Saturday, November 25, 2006

In about a half-hour, the Utah Jazz will attempt to improve upon its 12-1 start to the current NBA season (game-by-game log; ignore the pre-season games that are listed first). The Jazz finished exactly at .500 last year (41-41), so such a torrid start this season comes as a surprise to most observers. This article provides some ideas of why Utah appears to be so improved.

Thursday, November 23, 2006

Happy Thanksgiving!

There was a men's college basketball game televised earlier today, in which Southern Illinois went scoreless in overtime in losing to Arkansas. Going scoreless in OT seems like an interesting type of cold hand.

Going scoreless for a five-minute stretch at any point in a game is probably fairly unusual. Further, if a game goes to overtime, that would seem to suggest the teams are pretty evenly matched (at least on that day or night). Therefore, one team shouldn't be able to shut out the opponent by sheer intimidation, for example by continually pressing and stealing the ball.

Shot clocks range from giving teams 24 seconds per possession to shoot in the NBA to 35 seconds in men's NCAA play (women's college ball uses 30 seconds, whereas the WNBA switched last season to 24 seconds from 30). Thus, unless both teams exhaust their full allotments of time to shoot, it would seem that teams could get about two possessions per minute, or 10 for an entire overtime. That's a lot of shots to miss (although a team could have fewer, due to turnovers), not to mention possible free throws.

One mechanism by which a team could go scoreless in OT -- of which you'll see some apparent evidence below -- is that it could get desperate after falling behind early in the extra period and then start jacking up threes.

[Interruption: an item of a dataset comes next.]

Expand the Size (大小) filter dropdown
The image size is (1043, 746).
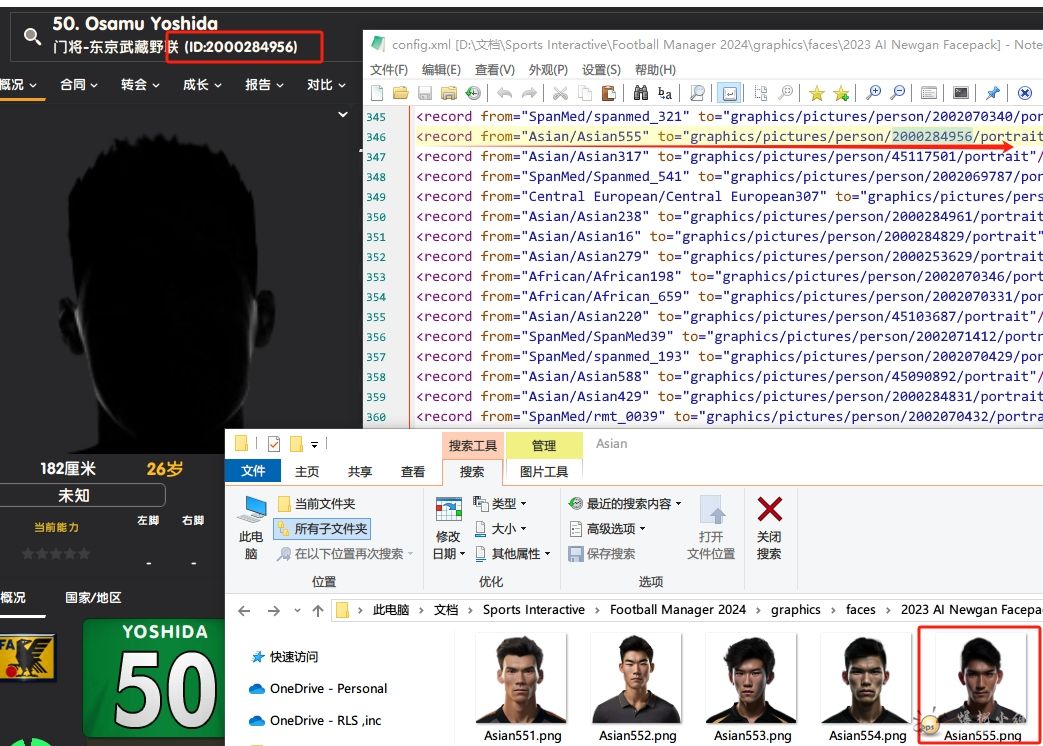pyautogui.click(x=500, y=528)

I naturally wondered how often overtime shutouts have occurred. To get an estimate, I did some web searching using keywords such as overtime, scoreless, shut out and, to exclude other sports, basketball. It might not be the most scientific way to approach the problem, but it should provide a ballpark (or in this case, arena) figure. Below is a list of games I found from 2000 onward, complete with web links to game articles and box scores.

Men's College

Southern Illinois (vs. Arkansas), November 23, 2006
(SIU was 0-3 from the field in OT, no FT attempts)

George Mason (vs. James Madison), February 7, 2004
("The Patriots missed all six of their field goal tries, four from behind the arc, and went 0-for-2 at the free throw line in overtime.")

Women's College

Indiana (vs. Michigan State), February 29, 2004
(IU was 0-6 in OT field goal attempts, all from three-point land, no FT attempts)

Men's Pro

Boston (vs. Indiana), April 29, 2003
(first OT shutout in NBA play-off history; Celtics missed six shots from field and two FT attempts)

Vancouver (vs. Indiana), December 2, 2000

Women's Pro

None found.

Monday, November 13, 2006

With yesterday's 17-16 win over the Buffalo Bills, the Indianapolis Colts have gotten off to a 9-0 start this season. This makes them the only team in NFL history to start out 9-0 in two consecutive seasons. Last year, in fact, the Colts won their first 13 games of the season.

Obviously, winning regular-season games is not the problem for Indy - it's getting to the Super Bowl. We'll see if things are any better this season, come play-off time.

Friday, November 10, 2006

Some players in a given sport seem to perform at the same level night after night, whereas others show more variability from good to bad in how they do. Is it more advantageous to have one of type of player than the other? Sal Baxamusa investigates this question with regard to selected MLB starting pitchers, in The Hardball Times.